Dengan ponsel di satu tangan, Natalie tersenyum. "Tidak, aku cuma kelilipan tadi. Dalam beberapa hari, akan ada bursa kerja di sekolahku. Aku sedikit gugup dan khawatir bahwa aku tidak dapat menemukan pekerjaan yang baik."

Kekhawatirannya itu sama dengan setiap lulusan baru.

"Apa jenis pekerjaan yang kamu cari? Apakah kamu takut aku tidak mampu menafkahimu?" Nada suaranya cukup sombong.

Apakah kekasih Anthony Stevano perlu mencemaskan uang dan pakaian?

Natalie linglung sejenak. Dia bersandar pada sofa, terbatuk dan mengingatkan. "Anthony, apa kamu lupa kalau kontrak kita itu cuma 100 hari?"

Anthony terkejut. Ekspresinya sepertinya sudah lupa bahwa dia dan Natalie memiliki kontrak hubungan.

Tentu Natalie tidak memiliki kekhawatiran tentang uang dan pakaian dalam 100 hari ke depan. Tetapi bagaimana setelah 100 hari itu berlalu?

Awalnya, Anthony berada dalam semangat tinggi. Tiba-tiba, wajahnya menjadi masam.

"Baiklah, beristirahatlah dengan baik. Jangan keluar-keluar lagi, mengerti?"

Natalie sangat tenang. Dari awal, dia tahu identitasnya. "Siap!"

Setelah menatapnya untuk waktu yang lama, Anthony akhirnya menutup telepon.

Pada malam hari, Natalie berbaring di tempat tidur sambil menatap sosial media sekolahnya dengan ponselnya untuk memeriksa kemajuan investigasinya ini.

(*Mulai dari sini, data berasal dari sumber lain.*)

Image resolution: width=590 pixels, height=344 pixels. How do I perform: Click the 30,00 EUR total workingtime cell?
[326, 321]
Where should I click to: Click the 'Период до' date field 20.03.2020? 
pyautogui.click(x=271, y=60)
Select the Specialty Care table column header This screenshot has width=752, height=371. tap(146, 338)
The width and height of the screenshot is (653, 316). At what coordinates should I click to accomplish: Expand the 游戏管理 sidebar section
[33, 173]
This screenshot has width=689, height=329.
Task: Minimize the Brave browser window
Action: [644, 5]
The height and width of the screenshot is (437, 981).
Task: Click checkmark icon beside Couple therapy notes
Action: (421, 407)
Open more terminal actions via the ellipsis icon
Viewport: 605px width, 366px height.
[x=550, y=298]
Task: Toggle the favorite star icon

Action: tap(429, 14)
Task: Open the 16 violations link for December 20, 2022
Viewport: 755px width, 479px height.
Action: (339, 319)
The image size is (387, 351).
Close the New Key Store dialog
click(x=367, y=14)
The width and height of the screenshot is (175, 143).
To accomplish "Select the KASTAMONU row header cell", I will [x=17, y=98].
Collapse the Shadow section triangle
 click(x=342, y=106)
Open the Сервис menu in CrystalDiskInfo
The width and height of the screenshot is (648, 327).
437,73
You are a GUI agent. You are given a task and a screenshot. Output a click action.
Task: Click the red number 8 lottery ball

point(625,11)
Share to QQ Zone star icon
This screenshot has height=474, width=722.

Bahkan, dia hampir dapat menebak siapa pelakunya itu. Pelakunya ini seperti anjing gila, melompat pada dirinya dan mencoba untuk membunuh dirinya.

...

Pagi berikutnya, di gerbang masuk Maximillian.

Saat ini, sekolah sangat sibuk. Selain itu, banyak perusahaan-perusahaan skala besar yang melakukan proses rekrutmen. Namun beberapa siswa secara diam-diam menantikan kedatangan siswa dan dosen mereka yang membuat ricuh kemarin.

Nia memperhatikan sekitarnya, sebagian besar siswa angkatannya ada di sana.

Dia langsung menghentikan Natalie. "Jangan pergi hari ini. Ada begitu banyak orang, apa kamu tidak takut akan terjadi sesuatu?"

Natalie berkata dengan tenang. "Aku tidak melakukan semua tuduhan itu, buat apa aku takut?"